Prescrizione: la rivolta dell’Unione italiana delle Camere penali

23 Dicembre 2019
Prescrizione: la rivolta dell’Unione italiana delle Camere penali

Giandomenico Caiazza, presidente dell’Uicp, ha annunciato di voler trovare un rimedio a questo “obbrobrio giuridico”.

Dal primo gennaio 2020, il processo penale italiano dirà addio alla prescrizione, se maturata dopo il primo grado di giudizio. Perché i giuristi più eminenti si sono scagliati contro l’abolizione della prescrizione dei reati? Secondo i penalisti, la riforma renderà impossibile assicurare, tanto all’imputato quanto alla vittima di un reato, un processo in grado di rispettare la “ragionevole durata” richiamata dall’articolo 111 della Costituzione (per ulteriori informazioni, leggi l’articolo Abolita la prescrizione).

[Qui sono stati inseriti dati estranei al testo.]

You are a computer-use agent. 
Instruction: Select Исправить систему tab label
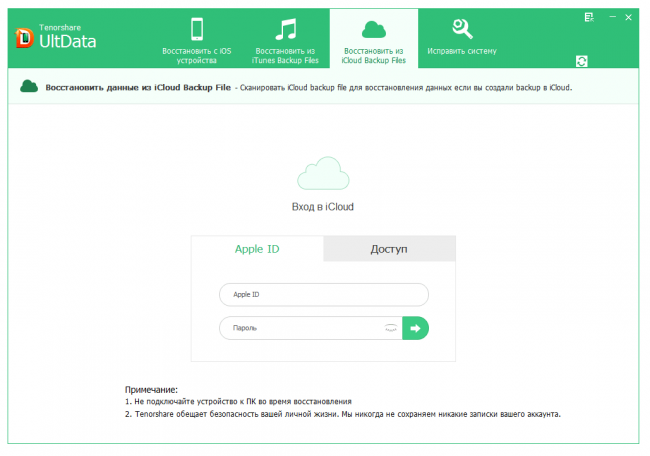[461, 51]
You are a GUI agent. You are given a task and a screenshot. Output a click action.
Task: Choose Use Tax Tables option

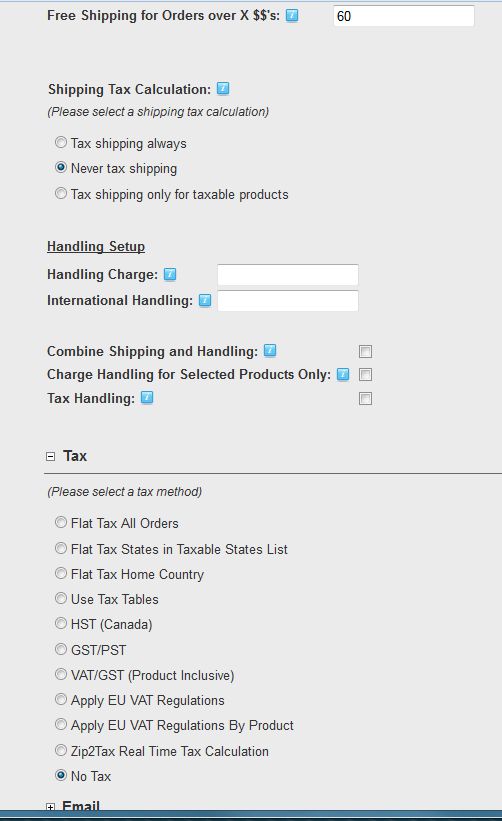61,598
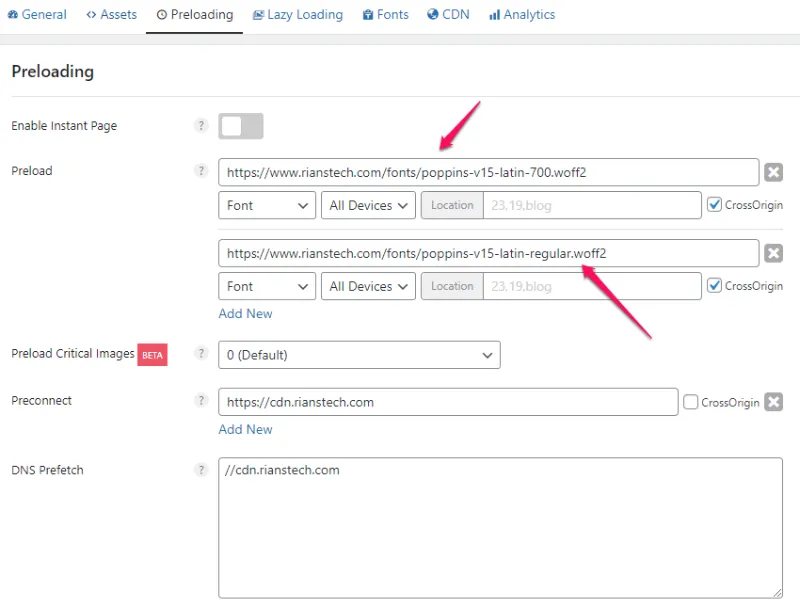The width and height of the screenshot is (800, 607).
Task: Click the Location field of first preload
Action: (x=591, y=205)
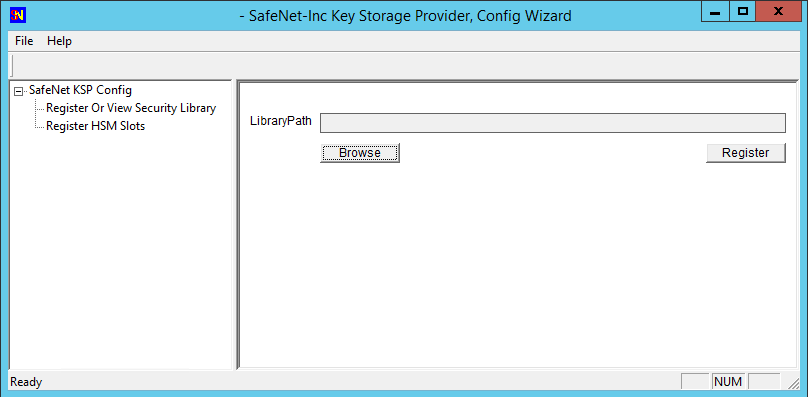Click the window title bar text
Viewport: 808px width, 397px height.
tap(405, 16)
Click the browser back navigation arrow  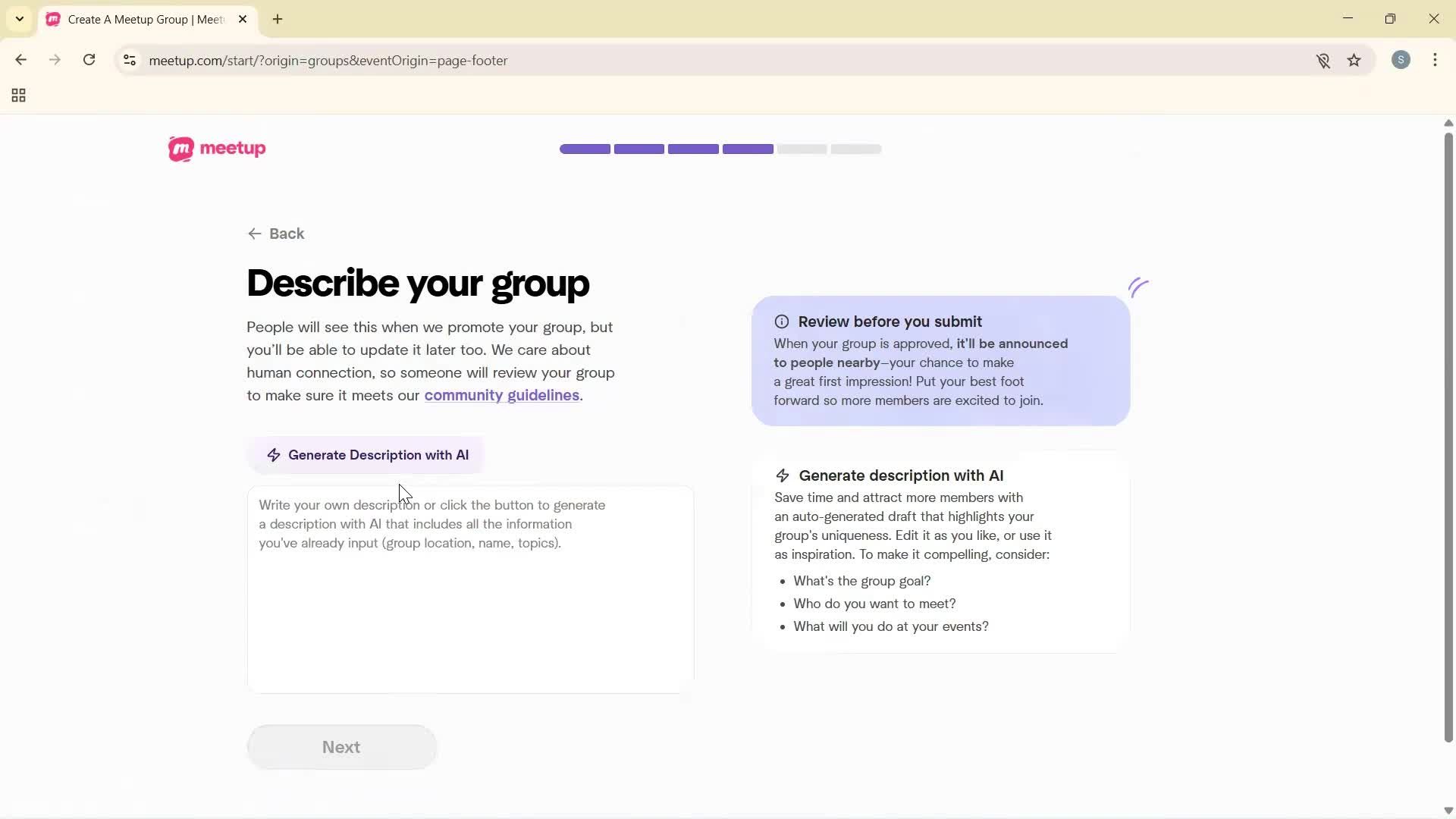tap(20, 60)
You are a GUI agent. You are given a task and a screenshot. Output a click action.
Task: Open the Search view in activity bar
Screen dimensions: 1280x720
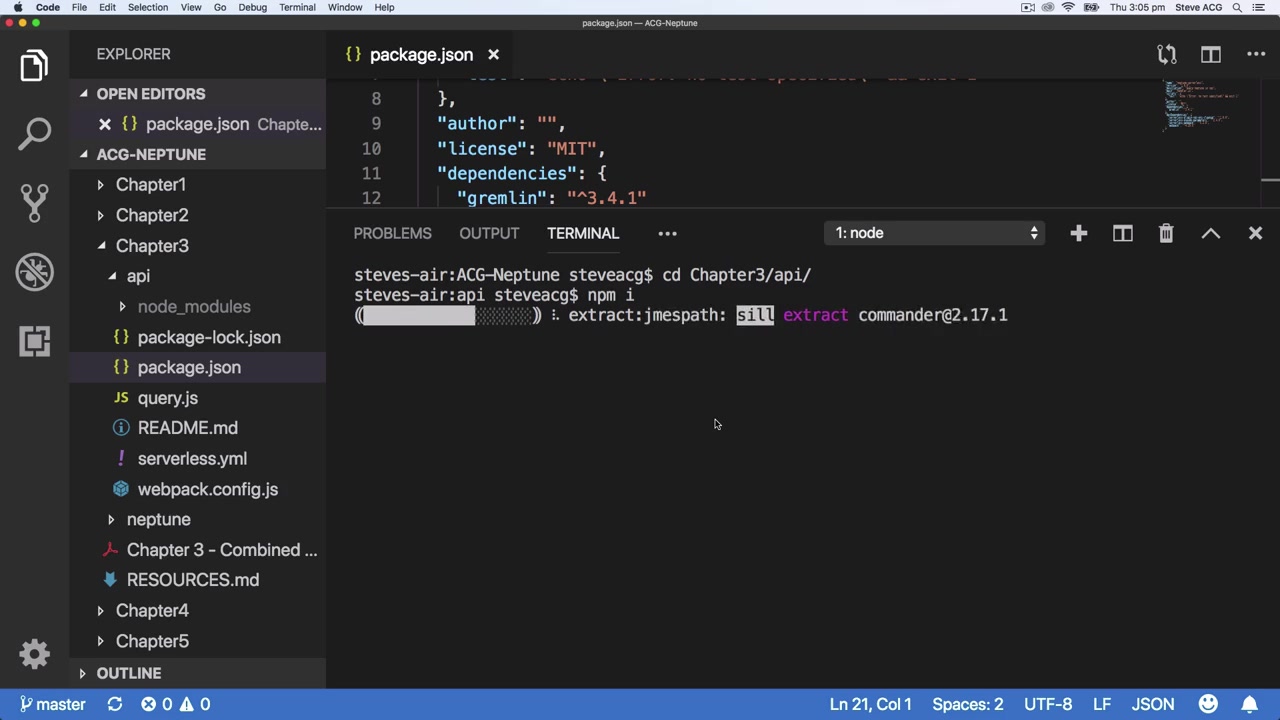click(x=34, y=133)

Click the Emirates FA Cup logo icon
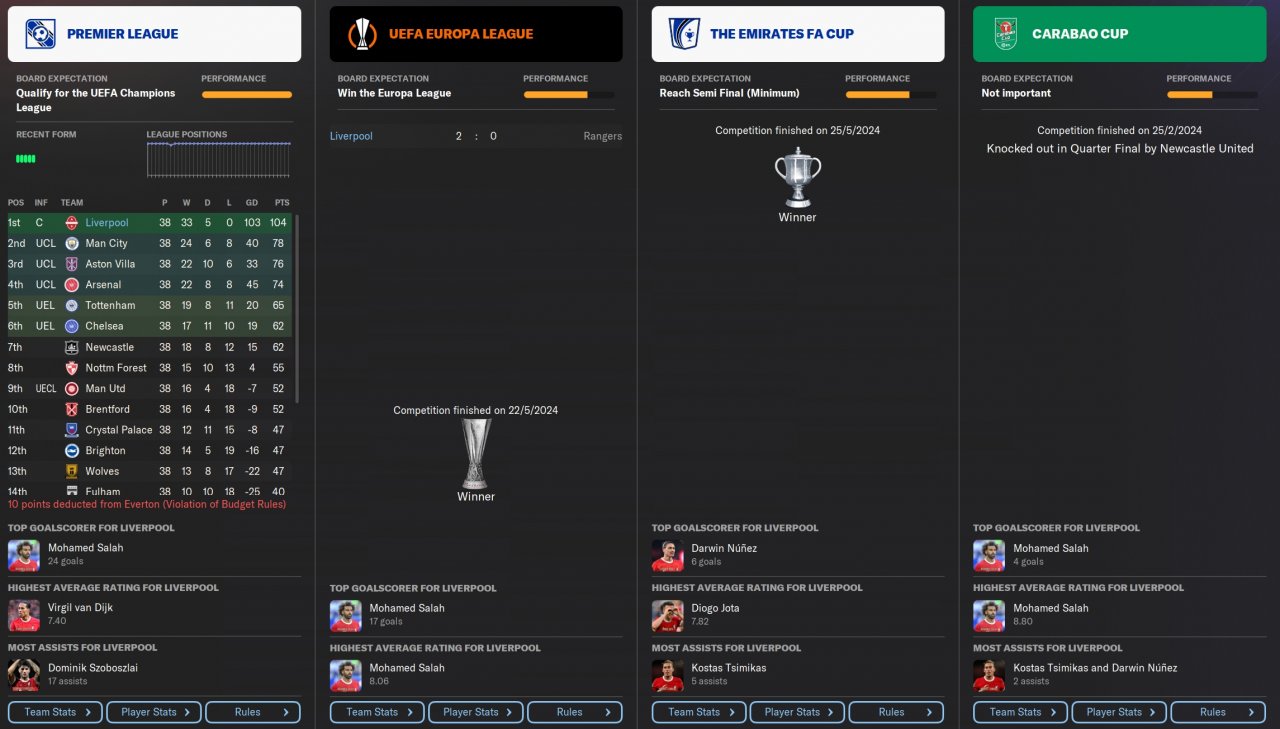(684, 34)
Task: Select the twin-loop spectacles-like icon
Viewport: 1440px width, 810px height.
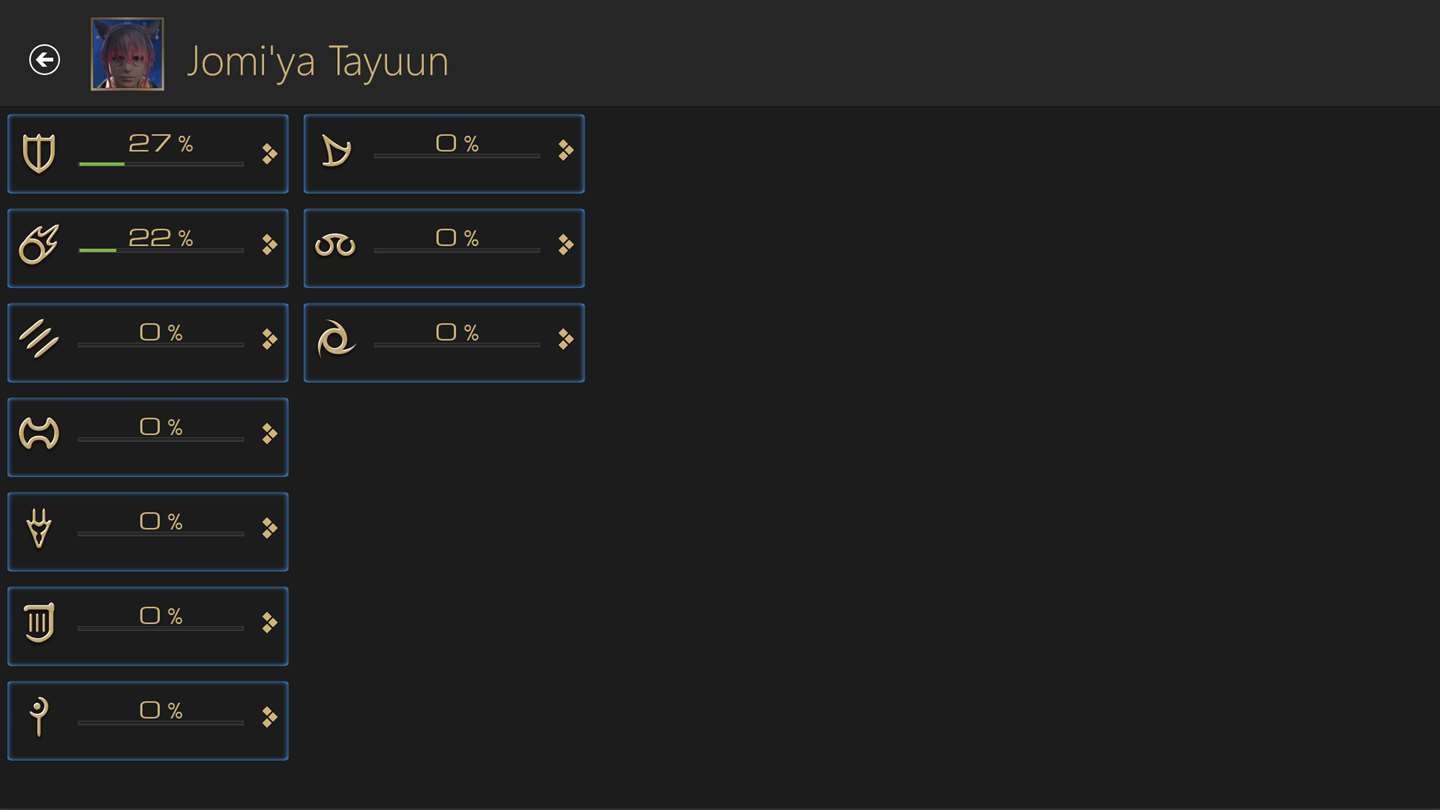Action: pos(335,246)
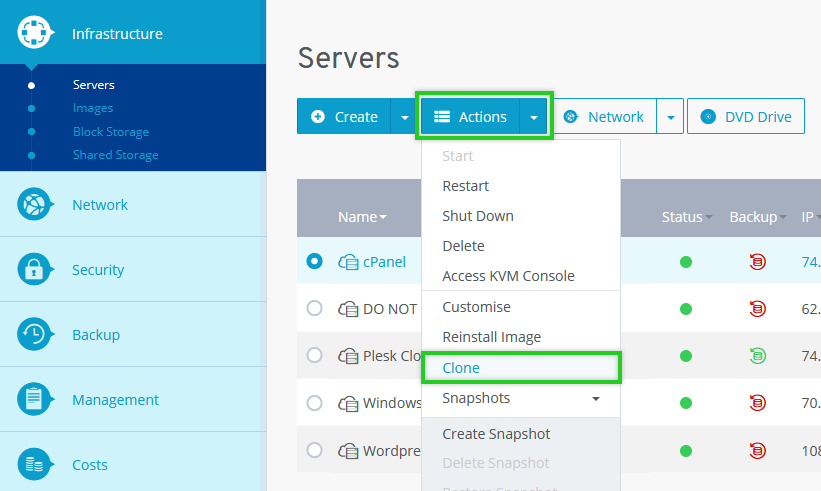The height and width of the screenshot is (491, 821).
Task: Open the Costs coins icon
Action: click(x=35, y=465)
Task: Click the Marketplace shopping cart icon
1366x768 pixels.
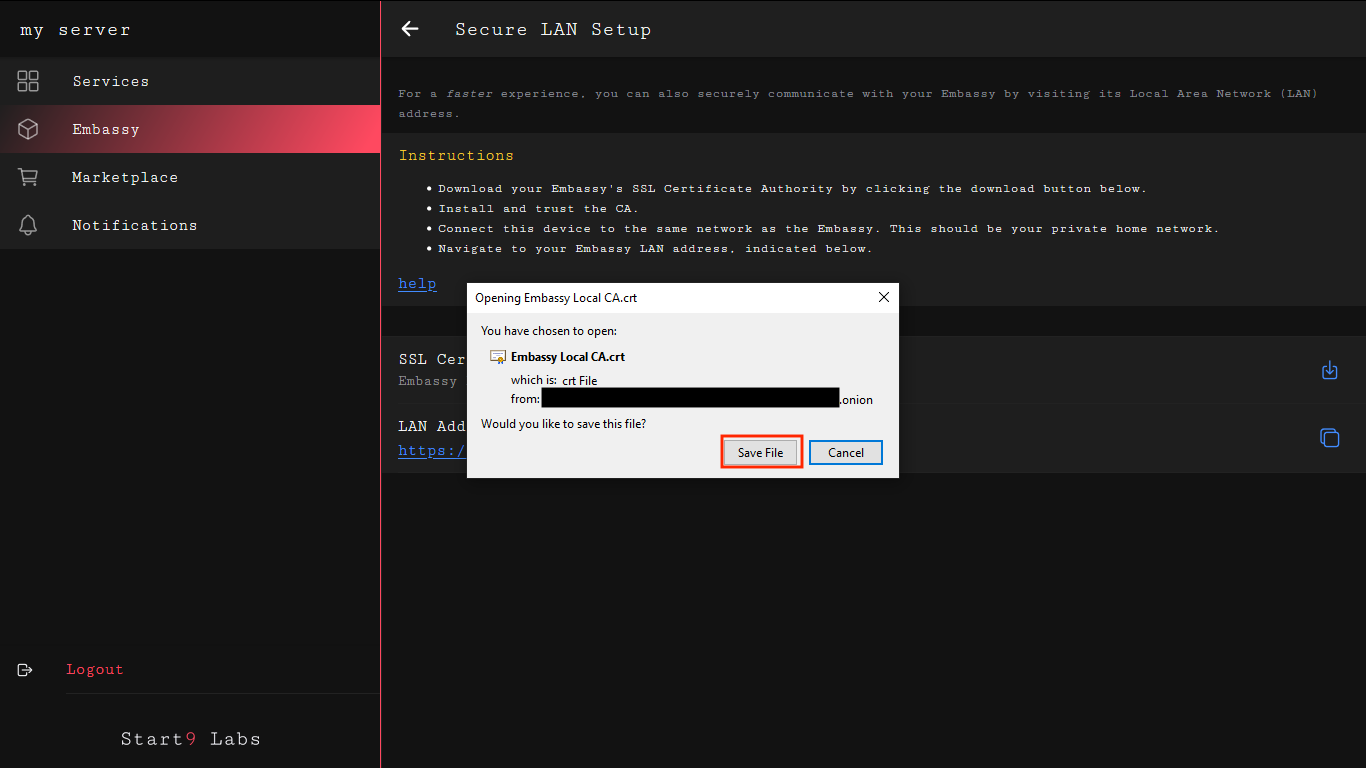Action: point(28,177)
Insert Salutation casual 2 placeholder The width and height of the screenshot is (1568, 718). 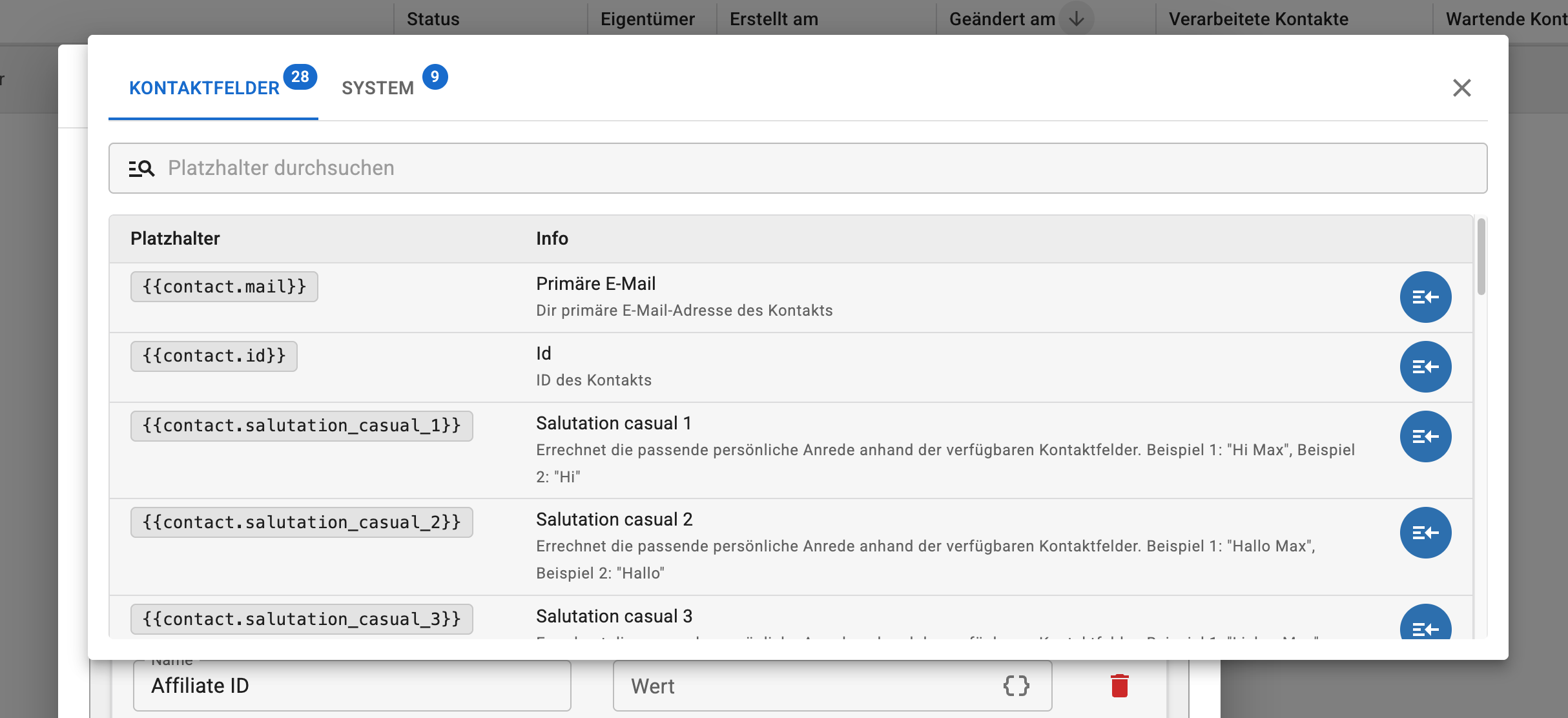click(1425, 533)
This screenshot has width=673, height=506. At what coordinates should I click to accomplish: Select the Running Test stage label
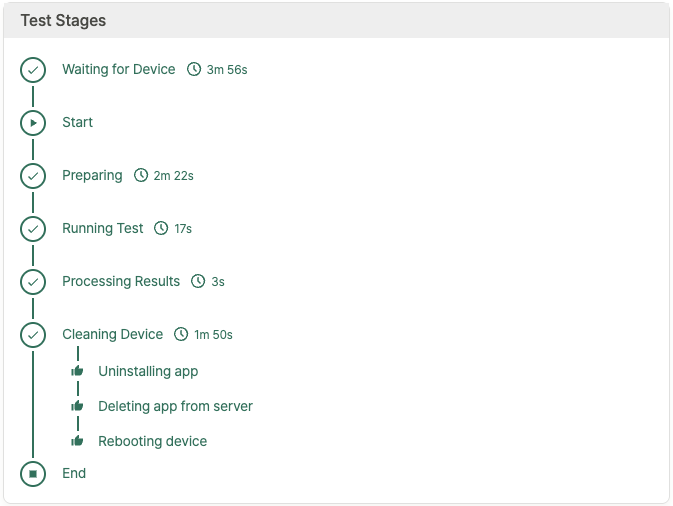[102, 229]
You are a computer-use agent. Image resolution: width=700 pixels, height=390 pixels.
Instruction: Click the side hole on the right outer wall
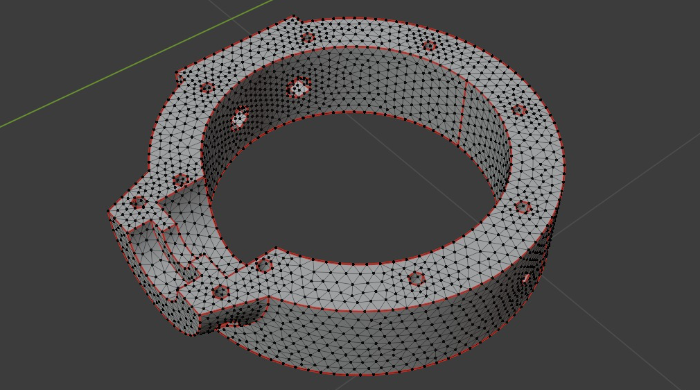click(527, 278)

Nel corso di una conferenza stampa organizzata alla Camera da Forza Italia, come riporta una nota che la nostra redazione ha appena ricevuto dall’agenzia Adnkronos, il presidente dell’Uicp, Giandomenico Caiazza, ha annunciato che l’Unione italiana delle Camere penali promuoverà “un confronto con tutte le forze politiche-culturali del Paese” per costituire “comitati promotori di un referendum abrogativo di questa norma” che sospende la prescrizione dopo il primo grado di giudizio, insieme a “tutti gli strumenti per rimediare a questo obbrobrio giuridico”.

“Una norma introdotta in modo improprio e senza una riflessione – ha aggiunto Caiazza – nata per ragioni simboliche, che è quanto di più devastante possa esserci, perché non si riflette sulle conseguenze che la mancanza di un istituto come la prescrizione può determinare sul sistema”.

Il presidente dell’Uicp denuncia una “colossale opera di mistificazione politica e informativa“, perché la prescrizione è “uno degli istituti più democratici e interclassisti”, che determina i suoi effetti su “centinaia di migliaia di persone di ogni ceto sociale” e per reati di natura “quasi sempre bagatellare”.

Infine Caiazza, oltre a ribadire il sostegno alle proposte di legge che salvaguardino l’istituto, sottolinea di non aver compreso “in che termini si articolerebbe il dissenso di un importante partito di maggioranza”, che ha annunciato la presentazione di “un disegno di legge di cui non conosciamo testo e contenuti”.